BEGIN

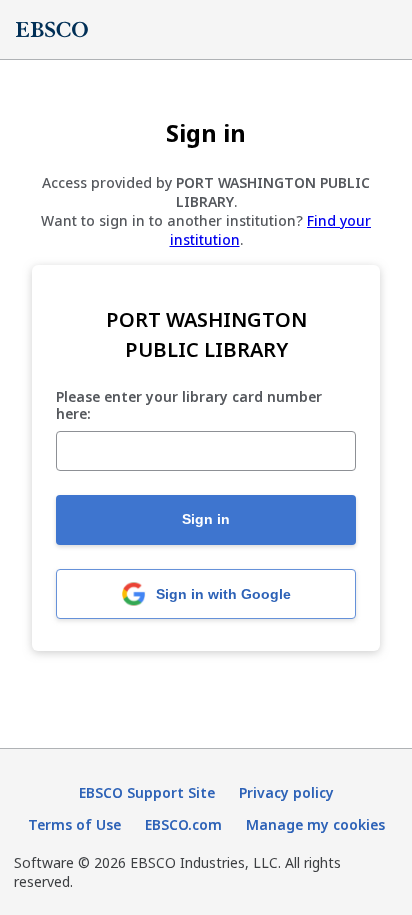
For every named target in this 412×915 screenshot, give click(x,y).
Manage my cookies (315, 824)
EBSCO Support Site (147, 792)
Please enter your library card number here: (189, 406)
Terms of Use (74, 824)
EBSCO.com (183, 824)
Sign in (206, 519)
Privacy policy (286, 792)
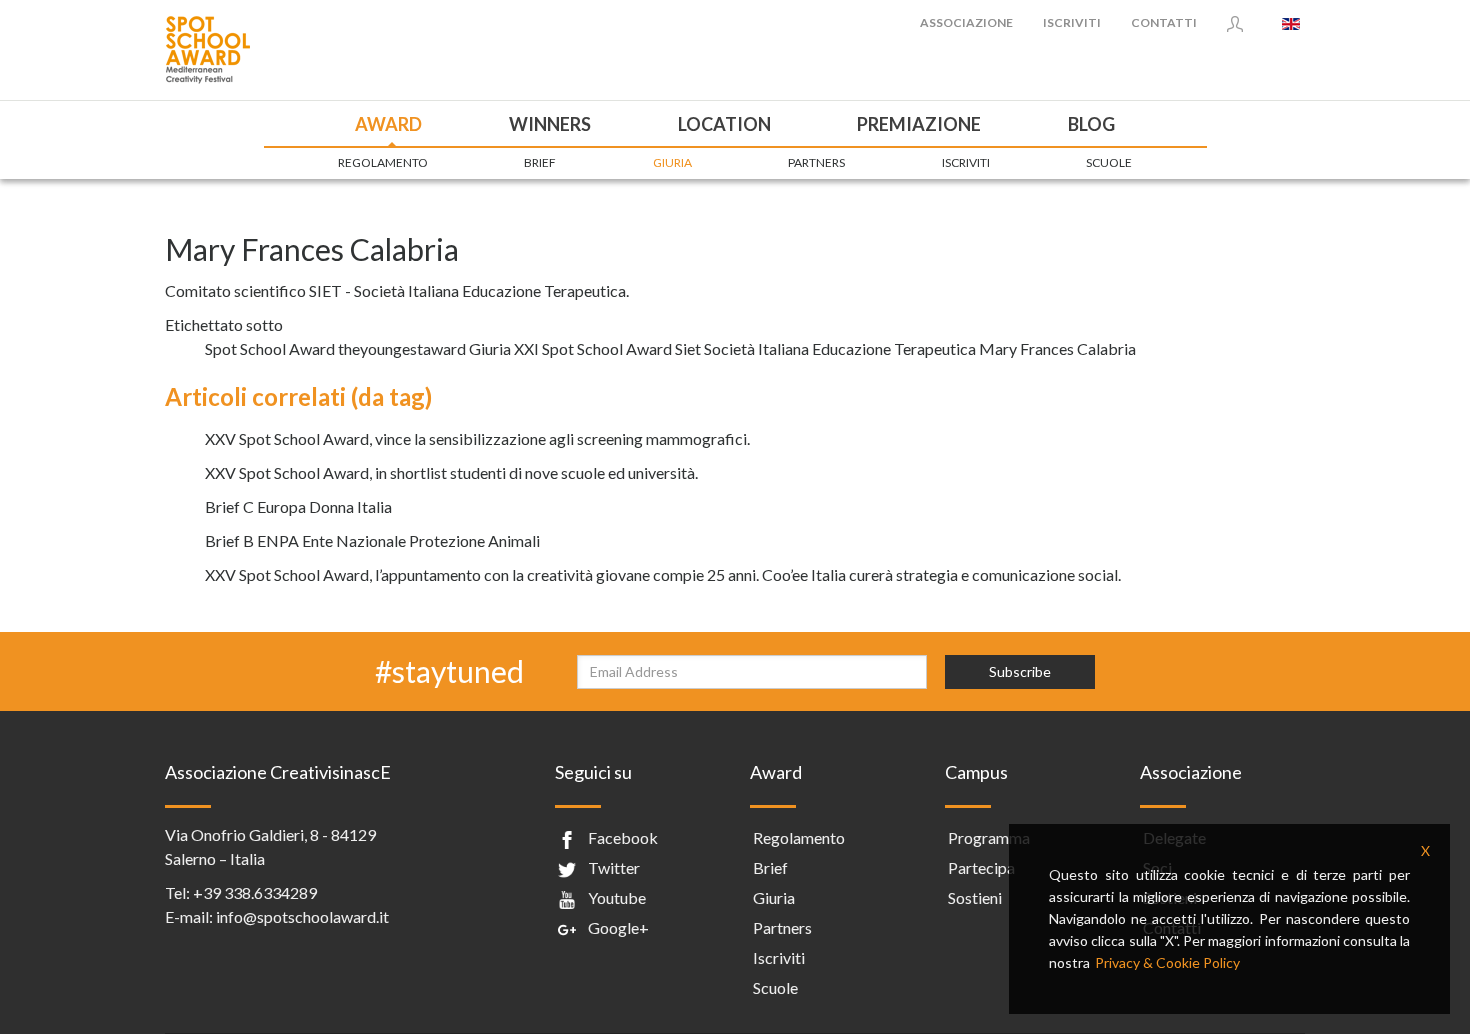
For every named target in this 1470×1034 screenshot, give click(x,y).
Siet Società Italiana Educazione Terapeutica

END

● **WHAT IS REQUIRED**
What is needed is an exact copy of all the entries above, minus the pictures.

● **REPLY**
For every named target in this 412×915 screenshot, give click(x,y).
Manage my cookies (315, 824)
EBSCO Support Site (147, 792)
Please enter your library card number here: (189, 406)
Terms of Use (74, 824)
EBSCO.com (183, 824)
Sign in (206, 519)
Privacy policy (286, 792)
For every named target in this 1470×1034 screenshot, give click(x,y).
Siet Società Italiana Educazione Terapeutica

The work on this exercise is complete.